I can personally attest to the arrogance Chipotle showed at the time. One of the headline-grabbing outbreaks was the rapid infection of 80 Boston College students with norovirus. All had eaten or had a connection to a Chipotle near the campus. It happened on a weekend, after a basketball game.

I managed to reach the chain’s spokesman for the brand’s account of what had happened in Boston. He clearly resented being bothered and belittled the whole thing. I half-expected his comment for attribution would be, “Let them eat cake.”

McDonald’s representatives are quick to point out there’s no suspicion customers were sickened because of lapses in food-safety protocols or the mishandling of food in the kitchen. Had there been, they stressed, restaurants would have been immediately shut down.

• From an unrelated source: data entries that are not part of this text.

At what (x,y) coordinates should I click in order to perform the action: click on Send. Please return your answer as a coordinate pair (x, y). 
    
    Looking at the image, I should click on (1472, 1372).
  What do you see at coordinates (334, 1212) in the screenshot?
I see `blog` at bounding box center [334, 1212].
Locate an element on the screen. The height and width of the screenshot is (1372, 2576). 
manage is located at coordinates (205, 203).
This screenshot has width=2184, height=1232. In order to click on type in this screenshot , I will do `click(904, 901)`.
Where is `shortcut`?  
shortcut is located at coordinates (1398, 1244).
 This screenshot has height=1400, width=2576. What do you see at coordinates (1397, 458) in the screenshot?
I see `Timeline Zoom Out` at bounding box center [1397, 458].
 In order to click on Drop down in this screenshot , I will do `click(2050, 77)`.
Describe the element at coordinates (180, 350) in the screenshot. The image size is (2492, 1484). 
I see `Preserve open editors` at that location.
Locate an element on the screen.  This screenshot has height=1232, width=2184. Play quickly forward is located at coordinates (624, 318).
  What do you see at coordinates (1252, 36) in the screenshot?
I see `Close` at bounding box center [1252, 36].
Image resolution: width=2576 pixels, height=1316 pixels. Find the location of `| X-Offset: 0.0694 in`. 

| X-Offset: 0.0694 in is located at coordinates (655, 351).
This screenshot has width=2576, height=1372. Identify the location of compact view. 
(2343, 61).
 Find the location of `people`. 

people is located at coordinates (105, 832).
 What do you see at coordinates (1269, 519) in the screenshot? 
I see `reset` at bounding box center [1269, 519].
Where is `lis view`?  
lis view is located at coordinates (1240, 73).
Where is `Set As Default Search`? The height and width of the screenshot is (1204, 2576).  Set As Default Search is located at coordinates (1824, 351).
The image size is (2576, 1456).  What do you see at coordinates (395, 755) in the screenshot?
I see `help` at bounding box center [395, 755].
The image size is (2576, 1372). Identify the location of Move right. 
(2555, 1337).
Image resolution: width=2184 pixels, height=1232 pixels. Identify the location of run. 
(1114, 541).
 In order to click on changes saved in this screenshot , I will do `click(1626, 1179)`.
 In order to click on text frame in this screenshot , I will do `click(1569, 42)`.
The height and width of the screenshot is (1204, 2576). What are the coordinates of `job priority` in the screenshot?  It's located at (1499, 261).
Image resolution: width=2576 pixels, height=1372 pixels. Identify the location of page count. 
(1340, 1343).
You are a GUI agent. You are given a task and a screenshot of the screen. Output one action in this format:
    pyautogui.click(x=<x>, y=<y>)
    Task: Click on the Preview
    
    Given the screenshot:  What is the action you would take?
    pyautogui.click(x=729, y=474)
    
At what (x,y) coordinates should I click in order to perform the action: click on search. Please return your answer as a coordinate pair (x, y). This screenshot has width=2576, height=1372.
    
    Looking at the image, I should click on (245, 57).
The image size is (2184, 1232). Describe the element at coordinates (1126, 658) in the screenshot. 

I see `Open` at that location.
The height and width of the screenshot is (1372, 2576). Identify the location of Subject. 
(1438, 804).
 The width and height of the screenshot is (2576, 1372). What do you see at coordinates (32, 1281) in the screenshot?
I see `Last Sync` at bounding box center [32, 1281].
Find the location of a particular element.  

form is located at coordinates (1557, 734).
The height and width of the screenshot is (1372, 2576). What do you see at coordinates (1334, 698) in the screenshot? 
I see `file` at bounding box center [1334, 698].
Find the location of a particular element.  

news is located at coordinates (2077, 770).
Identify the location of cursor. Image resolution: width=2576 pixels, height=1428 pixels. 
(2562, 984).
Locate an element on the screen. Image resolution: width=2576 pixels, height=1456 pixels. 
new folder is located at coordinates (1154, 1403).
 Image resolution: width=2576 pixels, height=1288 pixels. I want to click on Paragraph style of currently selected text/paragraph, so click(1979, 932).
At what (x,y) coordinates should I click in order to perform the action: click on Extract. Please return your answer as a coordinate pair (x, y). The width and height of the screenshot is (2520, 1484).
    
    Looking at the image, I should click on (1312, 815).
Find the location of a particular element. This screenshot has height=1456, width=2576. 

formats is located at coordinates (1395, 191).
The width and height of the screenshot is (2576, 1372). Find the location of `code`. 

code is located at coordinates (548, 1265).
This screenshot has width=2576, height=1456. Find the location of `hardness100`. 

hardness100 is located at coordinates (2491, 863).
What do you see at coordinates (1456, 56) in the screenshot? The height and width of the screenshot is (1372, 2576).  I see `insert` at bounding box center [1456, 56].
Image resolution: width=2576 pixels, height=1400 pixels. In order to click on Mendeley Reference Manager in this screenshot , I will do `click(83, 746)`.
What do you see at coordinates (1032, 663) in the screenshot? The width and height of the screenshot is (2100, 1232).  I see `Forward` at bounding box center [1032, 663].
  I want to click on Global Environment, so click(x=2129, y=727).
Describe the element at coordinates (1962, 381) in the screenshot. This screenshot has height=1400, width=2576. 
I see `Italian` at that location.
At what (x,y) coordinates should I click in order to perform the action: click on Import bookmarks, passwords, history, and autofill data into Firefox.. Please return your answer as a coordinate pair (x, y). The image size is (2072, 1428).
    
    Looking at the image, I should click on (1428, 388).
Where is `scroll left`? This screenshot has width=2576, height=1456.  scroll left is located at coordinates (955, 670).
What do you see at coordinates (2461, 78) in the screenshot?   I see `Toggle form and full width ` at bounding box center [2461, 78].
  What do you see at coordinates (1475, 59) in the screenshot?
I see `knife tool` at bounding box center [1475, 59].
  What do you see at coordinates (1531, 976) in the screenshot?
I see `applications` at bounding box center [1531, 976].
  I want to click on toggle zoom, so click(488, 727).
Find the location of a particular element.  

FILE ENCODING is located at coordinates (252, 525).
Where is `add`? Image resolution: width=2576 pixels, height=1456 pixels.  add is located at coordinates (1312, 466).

The company hasn’t revealed how Tuesday’s announcement of the E. coli contamination is affecting business. But the unavailability of Quarter Pounders in 12 states will undoubtedly take a financial toll. In explaining why a safety alert wasn’t issued until Oct. 22 for an outbreak that started Sept. 27, a spokesperson said 1 million of the sandwiches were sold during that stretch. Spotting a pattern in a volume like that and tracing the suspect burgers back to their restaurant of origin was an enormous undertaking.

Investors aren’t convinced the crisis is in hand. McDonald’s stock price fell early Wednesday by 5.2%, or $16.46 per share.